Passage provided:
From: Glauber Costa <glommer@parallels.com>
To: linux-mm@kvack.org
Cc: linux-kernel@vger.kernel.org, cgroups@vger.kernel.org,
Mel Gorman <mgorman@suse.de>, Tejun Heo <tj@kernel.org>,
Andrew Morton <akpm@linux-foundation.org>,
Michal Hocko <mhocko@suse.cz>,
Johannes Weiner <hannes@cmpxchg.org>,
kamezawa.hiroyu@jp.fujitsu.com, Christoph Lameter <cl@linux.com>,
David Rientjes <rientjes@google.com>,
Pekka Enberg <penberg@kernel.org>,
devel@openvz.org, Glauber Costa <glommer@parallels.com>,
Pekka Enberg <penberg@cs.helsinki.fi>,
Suleiman Souhlal <suleiman@google.com>
Subject: [PATCH v5 17/18] slub: slub-specific propagation changes.
Date: Fri, 19 Oct 2012 18:20:41 +0400 [thread overview]
Message-ID: <1350656442-1523-18-git-send-email-glommer@parallels.com> (raw)
In-Reply-To: <1350656442-1523-1-git-send-email-glommer@parallels.com>
SLUB allows us to tune a particular cache behavior with sysfs-based
tunables. When creating a new memcg cache copy, we'd like to preserve
any tunables the parent cache already had.
This can be done by tapping into the store attribute function provided
by the allocator. We of course don't need to mess with read-only
fields. Since the attributes can have multiple types and are stored
internally by sysfs, the best strategy is to issue a ->show() in the
root cache, and then ->store() in the memcg cache.
The drawback of that, is that sysfs can allocate up to a page in
buffering for show(), that we are likely not to need, but also can't
guarantee. To avoid always allocating a page for that, we can update the
caches at store time with the maximum attribute size ever stored to the
root cache. We will then get a buffer big enough to hold it. The
corolary to this, is that if no stores happened, nothing will be
propagated.
It can also happen that a root cache has its tunables updated during
normal system operation. In this case, we will propagate the change to
all caches that are already active.
Signed-off-by: Glauber Costa <glommer@parallels.com>
CC: Christoph Lameter <cl@linux.com>
CC: Pekka Enberg <penberg@cs.helsinki.fi>
CC: Michal Hocko <mhocko@suse.cz>
CC: Kamezawa Hiroyuki <kamezawa.hiroyu@jp.fujitsu.com>
CC: Johannes Weiner <hannes@cmpxchg.org>
CC: Suleiman Souhlal <suleiman@google.com>
CC: Tejun Heo <tj@kernel.org>
---
include/linux/slub_def.h | 1 +
mm/slub.c | 76 +++++++++++++++++++++++++++++++++++++++++++++++-
2 files changed, 76 insertions(+), 1 deletion(-)

Required tasks:
1. List every person named on the lines beginning with "CC:" below the sign-off in the SLUB patch email.
2. Write the next part of the SLUB patch email, starting after its final line, "2 files changed, 76 insertions(+), 1 deletion(-)".

(Extracted records)
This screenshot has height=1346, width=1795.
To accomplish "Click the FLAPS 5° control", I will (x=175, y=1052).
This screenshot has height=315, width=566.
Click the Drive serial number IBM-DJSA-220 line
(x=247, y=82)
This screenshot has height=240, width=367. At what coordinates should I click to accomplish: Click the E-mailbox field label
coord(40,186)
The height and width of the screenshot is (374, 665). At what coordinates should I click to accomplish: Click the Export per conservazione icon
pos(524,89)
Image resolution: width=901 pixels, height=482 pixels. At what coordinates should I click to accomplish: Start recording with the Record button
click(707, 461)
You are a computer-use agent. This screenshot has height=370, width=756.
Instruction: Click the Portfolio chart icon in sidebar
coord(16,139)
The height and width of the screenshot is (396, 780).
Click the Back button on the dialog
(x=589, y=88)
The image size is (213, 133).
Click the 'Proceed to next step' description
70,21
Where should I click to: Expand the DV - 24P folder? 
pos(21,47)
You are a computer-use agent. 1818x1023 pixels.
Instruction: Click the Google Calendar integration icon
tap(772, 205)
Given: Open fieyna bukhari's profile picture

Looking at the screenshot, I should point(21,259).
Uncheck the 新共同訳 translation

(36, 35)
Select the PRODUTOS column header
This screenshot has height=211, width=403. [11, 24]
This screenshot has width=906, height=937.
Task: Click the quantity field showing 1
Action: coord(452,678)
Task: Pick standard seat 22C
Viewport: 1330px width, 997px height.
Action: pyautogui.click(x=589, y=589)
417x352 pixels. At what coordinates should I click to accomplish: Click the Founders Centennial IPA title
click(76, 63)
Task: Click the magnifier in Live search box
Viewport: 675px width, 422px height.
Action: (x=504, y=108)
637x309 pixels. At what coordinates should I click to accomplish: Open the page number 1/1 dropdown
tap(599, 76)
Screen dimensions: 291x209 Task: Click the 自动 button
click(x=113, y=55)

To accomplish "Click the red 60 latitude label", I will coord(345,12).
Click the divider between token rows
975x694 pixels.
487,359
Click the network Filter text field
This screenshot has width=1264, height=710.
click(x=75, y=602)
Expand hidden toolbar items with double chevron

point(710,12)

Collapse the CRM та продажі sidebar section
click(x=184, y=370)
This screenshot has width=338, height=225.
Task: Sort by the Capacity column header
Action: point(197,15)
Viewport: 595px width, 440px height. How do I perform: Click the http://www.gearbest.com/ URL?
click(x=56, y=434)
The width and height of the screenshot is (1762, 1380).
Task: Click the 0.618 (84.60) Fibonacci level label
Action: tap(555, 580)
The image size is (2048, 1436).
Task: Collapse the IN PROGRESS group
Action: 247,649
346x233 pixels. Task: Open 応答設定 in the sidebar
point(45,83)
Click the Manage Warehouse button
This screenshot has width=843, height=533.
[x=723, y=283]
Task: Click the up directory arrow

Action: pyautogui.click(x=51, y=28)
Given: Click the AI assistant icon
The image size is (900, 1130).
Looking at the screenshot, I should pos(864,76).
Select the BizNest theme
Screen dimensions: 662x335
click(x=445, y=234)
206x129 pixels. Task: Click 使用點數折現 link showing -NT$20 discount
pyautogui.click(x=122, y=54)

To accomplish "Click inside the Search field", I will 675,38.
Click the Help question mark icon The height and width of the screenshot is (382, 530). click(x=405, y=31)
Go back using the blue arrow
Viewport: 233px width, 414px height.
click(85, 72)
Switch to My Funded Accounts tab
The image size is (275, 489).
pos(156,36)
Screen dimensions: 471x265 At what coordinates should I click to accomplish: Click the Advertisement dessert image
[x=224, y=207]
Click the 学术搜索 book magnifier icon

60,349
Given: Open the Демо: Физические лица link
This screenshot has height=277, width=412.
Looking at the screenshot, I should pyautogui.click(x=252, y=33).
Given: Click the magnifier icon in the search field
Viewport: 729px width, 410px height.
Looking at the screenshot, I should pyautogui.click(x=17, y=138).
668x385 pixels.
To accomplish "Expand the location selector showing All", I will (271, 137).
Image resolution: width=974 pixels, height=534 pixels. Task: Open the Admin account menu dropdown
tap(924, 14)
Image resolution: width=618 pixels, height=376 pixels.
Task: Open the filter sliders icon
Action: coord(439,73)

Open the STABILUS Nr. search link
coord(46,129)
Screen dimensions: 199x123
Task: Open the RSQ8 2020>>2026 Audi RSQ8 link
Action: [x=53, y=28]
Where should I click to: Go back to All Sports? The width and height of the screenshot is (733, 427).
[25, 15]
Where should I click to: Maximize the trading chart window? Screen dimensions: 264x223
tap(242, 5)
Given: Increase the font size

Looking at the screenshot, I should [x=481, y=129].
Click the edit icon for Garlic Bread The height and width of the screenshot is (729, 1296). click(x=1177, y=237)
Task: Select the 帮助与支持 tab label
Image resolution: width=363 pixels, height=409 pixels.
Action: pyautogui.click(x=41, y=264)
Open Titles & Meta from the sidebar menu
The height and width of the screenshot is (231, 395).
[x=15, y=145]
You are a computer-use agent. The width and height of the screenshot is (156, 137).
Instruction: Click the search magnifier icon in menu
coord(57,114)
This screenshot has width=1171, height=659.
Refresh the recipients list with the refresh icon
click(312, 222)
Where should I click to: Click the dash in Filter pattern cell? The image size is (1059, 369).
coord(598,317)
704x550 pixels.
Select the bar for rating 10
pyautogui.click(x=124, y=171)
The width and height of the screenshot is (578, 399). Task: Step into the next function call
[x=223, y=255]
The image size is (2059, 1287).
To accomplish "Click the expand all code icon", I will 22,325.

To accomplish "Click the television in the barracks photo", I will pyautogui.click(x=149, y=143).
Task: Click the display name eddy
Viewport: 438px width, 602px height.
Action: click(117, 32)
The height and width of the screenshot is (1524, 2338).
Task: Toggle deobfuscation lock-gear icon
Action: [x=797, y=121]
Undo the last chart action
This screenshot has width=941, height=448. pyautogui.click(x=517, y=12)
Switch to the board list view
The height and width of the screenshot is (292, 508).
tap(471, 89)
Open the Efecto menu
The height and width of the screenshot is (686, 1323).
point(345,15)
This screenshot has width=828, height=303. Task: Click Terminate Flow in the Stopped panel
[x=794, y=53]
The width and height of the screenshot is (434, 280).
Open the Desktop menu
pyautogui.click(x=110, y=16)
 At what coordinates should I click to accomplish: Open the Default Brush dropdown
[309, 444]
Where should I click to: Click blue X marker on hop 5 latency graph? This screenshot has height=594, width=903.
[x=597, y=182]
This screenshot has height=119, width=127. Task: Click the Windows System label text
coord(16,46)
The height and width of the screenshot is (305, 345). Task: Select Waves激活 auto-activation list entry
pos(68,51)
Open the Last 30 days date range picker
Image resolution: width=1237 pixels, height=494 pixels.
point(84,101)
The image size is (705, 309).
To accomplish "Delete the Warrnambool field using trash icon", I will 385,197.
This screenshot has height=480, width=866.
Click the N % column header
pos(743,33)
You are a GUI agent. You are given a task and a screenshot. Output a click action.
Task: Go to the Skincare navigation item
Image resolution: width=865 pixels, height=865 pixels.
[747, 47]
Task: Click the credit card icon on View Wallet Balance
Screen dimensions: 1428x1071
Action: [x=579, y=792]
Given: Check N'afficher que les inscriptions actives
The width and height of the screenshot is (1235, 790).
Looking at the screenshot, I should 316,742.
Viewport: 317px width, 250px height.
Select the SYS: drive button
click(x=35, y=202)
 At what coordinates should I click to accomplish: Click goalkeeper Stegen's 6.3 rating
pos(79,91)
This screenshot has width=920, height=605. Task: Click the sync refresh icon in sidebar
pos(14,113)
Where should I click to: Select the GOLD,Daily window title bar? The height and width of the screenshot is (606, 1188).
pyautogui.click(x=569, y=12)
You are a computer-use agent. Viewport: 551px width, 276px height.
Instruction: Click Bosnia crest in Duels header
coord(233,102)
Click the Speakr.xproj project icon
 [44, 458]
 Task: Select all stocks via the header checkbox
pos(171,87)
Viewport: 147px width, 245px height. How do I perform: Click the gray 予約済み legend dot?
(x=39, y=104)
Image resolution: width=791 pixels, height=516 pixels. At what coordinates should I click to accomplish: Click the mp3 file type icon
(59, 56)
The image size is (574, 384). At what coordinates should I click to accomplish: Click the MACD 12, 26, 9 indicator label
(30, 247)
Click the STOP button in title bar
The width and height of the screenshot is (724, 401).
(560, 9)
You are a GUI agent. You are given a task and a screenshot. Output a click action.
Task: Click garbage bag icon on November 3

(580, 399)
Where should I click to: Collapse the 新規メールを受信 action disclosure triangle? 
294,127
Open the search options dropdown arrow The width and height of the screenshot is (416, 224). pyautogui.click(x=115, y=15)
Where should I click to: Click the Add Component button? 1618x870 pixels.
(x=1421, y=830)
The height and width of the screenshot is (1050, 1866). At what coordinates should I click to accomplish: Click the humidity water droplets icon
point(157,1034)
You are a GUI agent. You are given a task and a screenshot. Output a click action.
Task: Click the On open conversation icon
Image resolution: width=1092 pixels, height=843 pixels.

Written responses:
1. Christoph Lameter, Pekka Enberg, Michal Hocko, Kamezawa Hiroyuki, Johannes Weiner, Suleiman Souhlal, Tejun Heo

2.
diff --git a/include/linux/slub_def.h b/include/linux/slub_def.h
index ed330df..f41acb9 100644
--- a/include/linux/slub_def.h
+++ b/include/linux/slub_def.h
@@ -105,6 +105,7 @@ struct kmem_cache {
#endif
#ifdef CONFIG_MEMCG_KMEM
struct memcg_cache_params *memcg_params;
+ int max_attr_size; /* for propagation, maximum size of a stored attr */
#endif
#ifdef CONFIG_NUMA
diff --git a/mm/slub.c b/mm/slub.c
index b5b970b..41c3caf 100644
--- a/mm/slub.c
+++ b/mm/slub.c
@@ -203,13 +203,14 @@ enum track_item { TRACK_ALLOC, TRACK_FREE };
static int sysfs_slab_add(struct kmem_cache *);
static int sysfs_slab_alias(struct kmem_cache *, const char *);
static void sysfs_slab_remove(struct kmem_cache *);
-
+static void memcg_propagate_slab_attrs(struct kmem_cache *s);
#else
static inline int sysfs_slab_add(struct kmem_cache *s) { return 0; }
static inline int sysfs_slab_alias(struct kmem_cache *s, const char *p)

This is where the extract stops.